Just outside of Seward, there’s a great trail that can offer a couple of hours of hiking, or an adventure that lasts a couple of days. Tonsina Point is only about two miles from the trailhead, while Caines Head is a little over seven miles — and part of the way can only be hiked during low tide, which means an overnight stay is recommended. I didn’t have time for a long hike — in fact, I didn’t get started until around 8 p.m. on a late-spring day — so I just did the hike out to Tonsina Point and back. And despite gloomy weather, it was a nice hike with great views of Resurrection Bay.
From Seward, drive south out of town on the only dirt road available. You’ll squeeze past some fishing operations, then drive alongside Resurrection Bay until you arrive at Lowell Point. Near the end, the road makes a left turn to head towards the waterfront. Make this turn, then immediately turn right onto Pinnacle View Road. You’ll see the trailhead on the right.
I spent most of my day on a scenic cruise into Kenai Fjords National Park. Thanks to rough seas, it was exhausting. After I regained my land legs and rested, I realized that I could still squeeze in a short hike before the end of a very long Alaskan day (the sun doesn’t set until around 11 p.m. in late spring and early summer in Seward). I figured I had plenty of time to hike the fairly easy trail out to Tonsina Point and back.
The trail has a very uneventful beginning. It starts near Lowell Point, south of Seward, and immediately plunges into the woods.
The path is gravel, and there’s only a slight elevation gain and drop along the way.
The trail meets up with a private road, which then splits off. The march through the woods continues for about a mile and a half, with no scenery along the way, other than trees. Then, you reach the upper end of Tonsina Point.
Tonsina Creek splits in two, shortly before flowing out into Resurrection Bay. Tonsina Point is in between the two bridges that cross the creek.
Walk over the first bridge and hang a left…
… and you’re headed out onto the point. There’s a trail that circles out to the water and back.
Out on Tonsina Point, you’ll find lots of old stumps and tree trunks that have been tossed in the water and deposited on the gravely beach.
You might even find some wildflowers blooming out here.
I’m sure it would be much nicer with blue skies overhead, but even in the typical Alaskan gloom, it was still quite nice.
Once I made my way around the point and over to the other creek outlet, the trail was more faint. I had to push my way through some brush to rejoin the trail…
… at the second bridge. Then…
… it was time to head back into the woods. Sometime between taking that picture…
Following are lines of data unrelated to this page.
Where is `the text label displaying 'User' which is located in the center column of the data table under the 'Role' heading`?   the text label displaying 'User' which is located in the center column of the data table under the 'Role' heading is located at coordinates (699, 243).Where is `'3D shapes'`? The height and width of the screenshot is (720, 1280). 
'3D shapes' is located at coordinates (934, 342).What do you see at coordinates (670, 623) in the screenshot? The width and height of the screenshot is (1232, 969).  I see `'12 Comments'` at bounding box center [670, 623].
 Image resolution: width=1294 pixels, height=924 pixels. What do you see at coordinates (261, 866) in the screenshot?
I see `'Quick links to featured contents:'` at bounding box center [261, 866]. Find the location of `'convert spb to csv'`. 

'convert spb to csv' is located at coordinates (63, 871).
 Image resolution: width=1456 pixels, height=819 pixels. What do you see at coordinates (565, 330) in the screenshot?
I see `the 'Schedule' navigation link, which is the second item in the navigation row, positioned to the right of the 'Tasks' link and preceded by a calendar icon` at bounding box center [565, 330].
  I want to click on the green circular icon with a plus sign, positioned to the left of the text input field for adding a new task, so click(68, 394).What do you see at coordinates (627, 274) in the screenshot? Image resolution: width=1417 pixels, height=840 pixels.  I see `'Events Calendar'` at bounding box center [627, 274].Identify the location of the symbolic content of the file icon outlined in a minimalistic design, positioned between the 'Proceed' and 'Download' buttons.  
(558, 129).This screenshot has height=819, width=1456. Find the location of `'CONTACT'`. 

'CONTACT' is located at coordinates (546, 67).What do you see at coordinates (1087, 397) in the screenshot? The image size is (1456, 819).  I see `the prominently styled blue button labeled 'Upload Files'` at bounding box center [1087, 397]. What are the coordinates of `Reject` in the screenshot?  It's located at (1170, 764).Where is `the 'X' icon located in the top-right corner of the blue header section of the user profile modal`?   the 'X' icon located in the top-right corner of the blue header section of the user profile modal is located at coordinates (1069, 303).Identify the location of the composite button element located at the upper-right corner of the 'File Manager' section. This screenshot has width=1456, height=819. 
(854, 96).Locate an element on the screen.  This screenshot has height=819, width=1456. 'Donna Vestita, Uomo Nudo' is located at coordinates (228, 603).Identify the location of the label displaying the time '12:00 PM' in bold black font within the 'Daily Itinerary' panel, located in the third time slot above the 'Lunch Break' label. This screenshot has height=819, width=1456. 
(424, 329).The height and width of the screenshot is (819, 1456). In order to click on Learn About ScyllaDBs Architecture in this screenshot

…and this one, I got that feeling that I wasn’t alone in the woods. That feeling can be especially creepy when you’re hiking on a cloudy day, well after 9 o’clock at night. It’s even creepier when you hear a very clear snorting sound from behind you.
I turned around and spotted a pretty good sized black bear, perhaps 50 yards behind me. He was off the trail by about 30 degrees from where I stood — but that just means that a minute earlier, I was much closer to him than I was now. I reached for my bear spray (which, for the first time, I had decided to purchase on this trip) and announced myself as a foul-tasting human who would be of no interest to him. Then, I walked backwards for a while, which is not an easy thing to do in the woods. The bear showed no interest in following me, which was a very good thing. I kept the bear spray in-hand for the rest of the hike, knowing that I really shouldn’t have been out in the wilderness this late at night — even if the sun was still up.
I took just a few more pictures on the way back. It’s funny how running into a bear in the woods can take your interest away from just about everything else. At this point, I was anxious to call it a day. I had gone on a boat. I had gone on a hike. I saw a bear. I was done.
The Bottom Line
The hike to Tonsina Point is fairly easy, and you can knock it out in a couple of hours — but you should add some extra time for enjoying the views of Resurrection Bay from the point. If you’re venturing on to Caines Head, make sure you understand the tide schedule (for hiking in both directions).